Problem details: Continue the airport law alert below, picking up after its final sentence.
:: Document excerpt ::
Several new developments in recent weeks could have significant implications for airports and their financial arrangements. This special Airport Law Alert addresses these recent developments. Of particular note, legislation was introduced in Congress and the Internal Revenue Service has issued a private letter ruling, each of which may be beneficial to airports. There have also been two recent decisions that have significant precedential importance for airports nationwide.


On November 15, Senators Duckworth and Perdue introduced the TIFIA for Airports Act, which would expand the types of projects eligible for inclusion in the TIFIA program to include airport capital projects that are eligible for funding with passenger facility charges. The Transportation Infrastructure Finance and Innovation Act (TIFIA) provides credit assistance for qualified surface transportation projects but airport projects have not been eligible for this program.

The bill would make $10 million available for subsidy costs of TIFIA credit assistance agreements entered into prior to September 30, 2020. If enacted, the TIFIA for Airports Act would leverage this subsidy to provide a valuable new tool for low-cost financing for airport projects. The Department of Transportation’s Build America Bureau, which administers the TIFIA program, has been seeking ways to broaden the program to support airport development. It is important to note that a number of multi-modal airport projects have already benefitted from TIFIA loans or loan guarantees. While it is always difficult to provide a prognosis for legislation in this Congress, the fact that it has bipartisan support gives the bill a greater-than-usual likelihood of being enacted. We will continue to monitor this proposal. For more information, please contact Brent Butzin or Dave Bannard.
:::
:: Material supplied ::
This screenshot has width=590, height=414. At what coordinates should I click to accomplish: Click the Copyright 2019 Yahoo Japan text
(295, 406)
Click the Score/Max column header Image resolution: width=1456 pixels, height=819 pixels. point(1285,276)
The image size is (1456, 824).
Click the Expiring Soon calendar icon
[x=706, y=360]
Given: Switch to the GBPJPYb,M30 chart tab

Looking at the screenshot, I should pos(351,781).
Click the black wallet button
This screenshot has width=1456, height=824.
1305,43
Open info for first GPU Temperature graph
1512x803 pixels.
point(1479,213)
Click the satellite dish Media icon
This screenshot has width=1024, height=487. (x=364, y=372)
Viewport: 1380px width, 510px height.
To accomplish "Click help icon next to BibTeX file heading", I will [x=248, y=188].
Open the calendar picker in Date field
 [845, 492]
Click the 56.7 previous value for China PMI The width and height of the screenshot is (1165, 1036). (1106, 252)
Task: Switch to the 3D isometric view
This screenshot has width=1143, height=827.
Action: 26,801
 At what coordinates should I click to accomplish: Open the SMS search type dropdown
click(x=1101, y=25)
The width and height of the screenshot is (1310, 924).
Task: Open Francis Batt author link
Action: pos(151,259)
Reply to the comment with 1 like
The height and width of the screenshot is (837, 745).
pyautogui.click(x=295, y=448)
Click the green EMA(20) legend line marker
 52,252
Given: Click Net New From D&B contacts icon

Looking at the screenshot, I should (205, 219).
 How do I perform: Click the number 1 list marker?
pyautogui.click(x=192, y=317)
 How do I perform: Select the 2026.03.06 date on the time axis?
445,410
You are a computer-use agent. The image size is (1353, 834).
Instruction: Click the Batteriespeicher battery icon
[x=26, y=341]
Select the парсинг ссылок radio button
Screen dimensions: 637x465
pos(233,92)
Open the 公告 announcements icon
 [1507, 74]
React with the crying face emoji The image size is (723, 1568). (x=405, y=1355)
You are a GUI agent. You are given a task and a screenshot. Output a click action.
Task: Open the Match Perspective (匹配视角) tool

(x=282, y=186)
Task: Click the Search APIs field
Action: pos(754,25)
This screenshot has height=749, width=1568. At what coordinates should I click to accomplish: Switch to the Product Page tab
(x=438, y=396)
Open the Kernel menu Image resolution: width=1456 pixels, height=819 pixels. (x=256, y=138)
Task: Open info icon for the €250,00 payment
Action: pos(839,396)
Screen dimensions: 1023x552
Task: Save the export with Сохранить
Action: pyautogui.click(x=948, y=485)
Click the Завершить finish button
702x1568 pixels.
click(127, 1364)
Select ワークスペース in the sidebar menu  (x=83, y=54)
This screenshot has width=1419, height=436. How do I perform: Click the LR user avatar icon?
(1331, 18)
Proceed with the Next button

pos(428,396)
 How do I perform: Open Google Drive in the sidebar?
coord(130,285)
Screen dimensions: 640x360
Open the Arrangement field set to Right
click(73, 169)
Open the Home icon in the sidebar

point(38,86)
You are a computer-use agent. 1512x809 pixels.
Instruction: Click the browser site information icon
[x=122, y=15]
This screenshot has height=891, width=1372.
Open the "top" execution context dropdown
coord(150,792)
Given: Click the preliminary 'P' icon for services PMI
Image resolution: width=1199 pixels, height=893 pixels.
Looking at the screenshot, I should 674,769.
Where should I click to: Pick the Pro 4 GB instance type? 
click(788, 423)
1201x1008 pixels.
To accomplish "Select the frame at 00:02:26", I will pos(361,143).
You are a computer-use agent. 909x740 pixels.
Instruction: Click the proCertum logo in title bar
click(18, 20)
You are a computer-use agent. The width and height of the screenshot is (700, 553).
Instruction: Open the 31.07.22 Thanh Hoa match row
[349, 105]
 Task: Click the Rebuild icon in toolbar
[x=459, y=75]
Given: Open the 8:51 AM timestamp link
:::
Answer for this exercise:
A private letter ruling issued by the Internal Revenue Service on November 23 clarifies how airports can maintain compliance with private activity bond requirements when developing non-traditional revenue sources from terminal concessions. Tax exempt bonds issued to finance terminals at airports are typically issued as qualified airport private activity bonds under section 142(a)(1) of the Internal Revenue Code. That section requires that at least 95 percent of the net proceeds of the bonds must be applied to provide airport facilities, but certain types of facilities, such as a health club facility, a facility primarily used for gambling or a store, the principal business of which is the sale of alcoholic beverages for consumption off premises, are prohibited uses of such bond proceeds.

The airport sponsor that sought the private letter ruling anticipated that, as part of its concession program, it was likely to have one or more shops the principal business of which would be selling alcoholic beverages for consumption off premises, such as a wine store. The airport sponsor proposed to contribute a certain sum of funds generated from airport revenues, and not from its revenue bonds (“equity”), and allocate that equity to finance the capital costs associated with the build-out in the terminal for the prohibited use. The sponsor also noted that it expected that over the life of the terminal facility, it was probable that the shop selling alcoholic beverages would be relocated one or more times. The IRS looked to the statutory history of the original provision prohibiting such uses and found that the application of a reasonable allocation method, such as proposed by the airport sponsor would not cause the interest on the bonds issued to fund the remaining terminal improvements to become taxable.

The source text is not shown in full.